He mentioned the same idea in Building a Bridge to the 18th Century: people today are as gullible and superstitious as ever. They know more, but they’re just about as intelligent. As a skeptic, I’m very much in agreement here. It’s important for people to know things, but it’s more important for people to be able to know things for themselves, to be able to sort truth from fiction. Otherwise they’re dependent on other people for truth. The strength of modern science is not what we know, but our approach to knowing. One quotation I never tire of is Carl Sagan’s “Science is more than a body of knowledge; it is a way of thinking. It is a way of skeptically interrogating the universe with an idea for human fallibility. If we are not able to ask skeptical questions, to interrogate those who tell us that something is true, to be skeptical of those of authority, then we're up for grabs for the next charlatan -- political or religious -- who comes ambling along."

One of the problems that Postman has with technopoly is that it divorces us from a cohesive worldview, creating a gap that systems like the political “religion” of Communism can exploit to our detriment. He writes that as our ability to access information has increased, we have made efforts to manage this information by presenting it in rational ways: one of his examples of “information management” is public schooling. However, he maintains that there is so much information available today -- through television and the internet -- that parents and their attempts at information management are waning and that we are being overwhelmed by information and have no way of putting it to use. He proposes that education be presented as part of a theme focusing on the human story. One of his ideas, one which I like very much, is that every subject be presented partially as history -- because it is only within a historical context that we can really understand any subject. If you understand historical contexts, then you are better able to process new information or to examine the veracity of things you already ‘know’. There are a lot of ideas in this book. While I didn’t agree with everything, it was very thought provoking and I like that in the books I read. I recommend it.

Next I began reading Brian Silver’s The Ascent of Science, which is a largish book that attempts to present the history of science to the average person. The story is not told a recitation of facts, but is presented as a story of ever-evolving ideas about the universe -- which I like. I’m not quite finished yet, but I’m quite close and will comment more on it next week.

Pick of the Week: Second Foundation by Isaac Asimov and Technopoly by Neil Postman.

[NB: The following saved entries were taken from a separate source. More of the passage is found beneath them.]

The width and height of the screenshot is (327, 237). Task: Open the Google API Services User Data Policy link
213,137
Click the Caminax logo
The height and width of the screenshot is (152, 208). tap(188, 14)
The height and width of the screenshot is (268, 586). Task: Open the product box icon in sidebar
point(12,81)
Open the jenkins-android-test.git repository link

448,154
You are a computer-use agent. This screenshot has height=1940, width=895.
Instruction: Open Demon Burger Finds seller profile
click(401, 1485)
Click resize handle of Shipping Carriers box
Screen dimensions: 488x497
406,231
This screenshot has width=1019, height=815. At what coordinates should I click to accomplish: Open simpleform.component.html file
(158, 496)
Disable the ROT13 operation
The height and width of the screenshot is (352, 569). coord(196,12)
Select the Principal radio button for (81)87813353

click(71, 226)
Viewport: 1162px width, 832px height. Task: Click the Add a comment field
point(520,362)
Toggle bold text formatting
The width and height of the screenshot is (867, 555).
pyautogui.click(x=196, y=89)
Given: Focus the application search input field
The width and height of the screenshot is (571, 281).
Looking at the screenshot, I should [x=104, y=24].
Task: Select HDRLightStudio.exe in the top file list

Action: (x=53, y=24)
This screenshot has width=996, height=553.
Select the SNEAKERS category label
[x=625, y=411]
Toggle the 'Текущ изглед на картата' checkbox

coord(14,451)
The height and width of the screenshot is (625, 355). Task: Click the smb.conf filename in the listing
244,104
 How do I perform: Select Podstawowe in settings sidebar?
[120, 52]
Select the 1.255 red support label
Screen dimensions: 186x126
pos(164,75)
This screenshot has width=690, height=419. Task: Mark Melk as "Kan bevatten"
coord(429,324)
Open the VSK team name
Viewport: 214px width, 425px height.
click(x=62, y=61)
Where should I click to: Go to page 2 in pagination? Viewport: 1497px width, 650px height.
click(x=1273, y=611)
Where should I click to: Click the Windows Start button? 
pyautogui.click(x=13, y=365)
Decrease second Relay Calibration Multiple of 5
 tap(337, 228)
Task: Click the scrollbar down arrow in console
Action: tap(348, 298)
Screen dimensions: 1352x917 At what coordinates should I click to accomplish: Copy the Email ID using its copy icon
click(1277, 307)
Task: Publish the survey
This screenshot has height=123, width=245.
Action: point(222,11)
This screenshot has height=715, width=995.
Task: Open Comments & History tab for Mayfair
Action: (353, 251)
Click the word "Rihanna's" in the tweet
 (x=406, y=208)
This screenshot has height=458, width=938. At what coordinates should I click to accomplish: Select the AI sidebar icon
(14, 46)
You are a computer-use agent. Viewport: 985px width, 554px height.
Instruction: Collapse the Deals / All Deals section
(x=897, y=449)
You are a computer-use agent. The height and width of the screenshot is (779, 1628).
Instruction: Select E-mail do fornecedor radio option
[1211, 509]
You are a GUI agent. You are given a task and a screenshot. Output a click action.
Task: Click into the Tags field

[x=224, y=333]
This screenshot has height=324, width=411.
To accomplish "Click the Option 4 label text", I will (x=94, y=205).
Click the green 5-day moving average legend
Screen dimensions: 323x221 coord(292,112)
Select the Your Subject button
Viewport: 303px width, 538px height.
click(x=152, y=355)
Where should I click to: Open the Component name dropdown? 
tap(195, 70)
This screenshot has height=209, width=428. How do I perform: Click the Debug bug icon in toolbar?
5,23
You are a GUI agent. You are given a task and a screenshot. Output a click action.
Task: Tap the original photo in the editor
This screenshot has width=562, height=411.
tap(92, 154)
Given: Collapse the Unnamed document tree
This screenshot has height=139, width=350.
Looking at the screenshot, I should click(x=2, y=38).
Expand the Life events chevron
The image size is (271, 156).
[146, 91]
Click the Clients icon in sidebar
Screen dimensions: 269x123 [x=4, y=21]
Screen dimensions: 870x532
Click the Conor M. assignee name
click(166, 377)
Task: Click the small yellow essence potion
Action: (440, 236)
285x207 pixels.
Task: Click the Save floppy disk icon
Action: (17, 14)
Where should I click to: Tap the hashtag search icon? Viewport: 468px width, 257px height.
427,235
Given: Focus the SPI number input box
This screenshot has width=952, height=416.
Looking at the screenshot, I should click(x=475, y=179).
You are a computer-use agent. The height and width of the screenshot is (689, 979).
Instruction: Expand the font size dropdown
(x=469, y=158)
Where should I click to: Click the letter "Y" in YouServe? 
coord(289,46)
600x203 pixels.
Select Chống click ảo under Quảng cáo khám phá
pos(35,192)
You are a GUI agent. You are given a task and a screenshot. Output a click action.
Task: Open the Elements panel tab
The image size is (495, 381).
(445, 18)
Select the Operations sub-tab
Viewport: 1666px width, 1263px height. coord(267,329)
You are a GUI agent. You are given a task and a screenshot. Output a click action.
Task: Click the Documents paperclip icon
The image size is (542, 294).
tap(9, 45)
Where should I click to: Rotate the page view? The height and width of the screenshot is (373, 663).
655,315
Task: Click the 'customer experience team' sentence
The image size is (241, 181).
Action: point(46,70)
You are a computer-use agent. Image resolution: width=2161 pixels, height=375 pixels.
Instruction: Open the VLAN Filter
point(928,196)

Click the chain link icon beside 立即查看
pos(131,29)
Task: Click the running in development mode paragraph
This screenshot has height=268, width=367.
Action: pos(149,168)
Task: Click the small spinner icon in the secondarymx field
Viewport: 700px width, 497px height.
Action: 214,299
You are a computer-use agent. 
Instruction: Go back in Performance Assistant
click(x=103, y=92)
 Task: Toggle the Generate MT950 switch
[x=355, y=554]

Quotation of the Week: “There have always been those who have held that life is property that cannot possibly arise out of inanimate matter, not because they can’t conceive of the chemical pathway but because it offends their view of the universe. This is the ‘Life-is-something-special” school of thought, for whom the uniqueness of life is threatened by mean little scientists in scruffy lab coats trying to prove that a proto-Bach originated in a mixture of gases that was struck by lightening.” - Brian Silver, The Ascent of Science, p. 339

Next Week:
  • Foundation and Empire, Isaac Asimov
  • Jailbird, Kurt Vonnegut
  • Iron Coffins: A Personal Account of the German U-Boat Battles of World War II, Herbert Werner
  • American Origins to 1789, Dumas Malone and Basil Rauch
  • The Ascent of Science, Brian L. Silver

Thursday, August 7, 2008

This Week at the Library (7/8)

Books this Update:

I began this week with Anne Rice’s Interview with a Vampire. Rice is a well-known author, but one I’ve never read before for the reason that I’m not much for fantasy and horror. Despite that, I do like vampires -- go figure. Since Rice has written a host of vampire novels, I decided to try one. The one I’ve heard about is Interview with a Vampire, mostly because there’s a movie based off of it -- and so I checked it out and began to read.

Interview with a Vampire begins with a young man sitting down with a vampire to interview him. The story of the book is the vampire’s story. The vampire’s name is Louis, and he lived in pre-Revolution New Orleans as an indigo planter. In 1791, another vampire named Lestat turned him into a vampire as payment for Louis allowing Lestat and his mortal father to stay at the plantation and enjoy Louis’ profits. This is where the story begins, as Louis finds himself for the first time really enjoying life, through the heightened sensibilities of vampires -- who have superhuman hearing, sight, and smell. I wonder how this is accomplished without having longer noses and larger ears. (Book-magic, of course, is the answer.) Louis’ newfound appreciation for life (now that he’s undead) is tainted with confusion about where he fits into the scheme of things, and he racks his brains with questions of evil, good, God, and the devil. (I wonder if there is any correlation between vampire stories and Christian mythology: do Aztec and Chinese legends have vampires, I wonder?) Lestat does not appreciate his fledgling’s attitude and behavior: he grows bored of the philosophical questions and makes fun of Louis’ habit of losing himself in watching people or observing the night. Because of this, Louis eventually leaves to find out more about himself: his travels lead him to Europe and beyond.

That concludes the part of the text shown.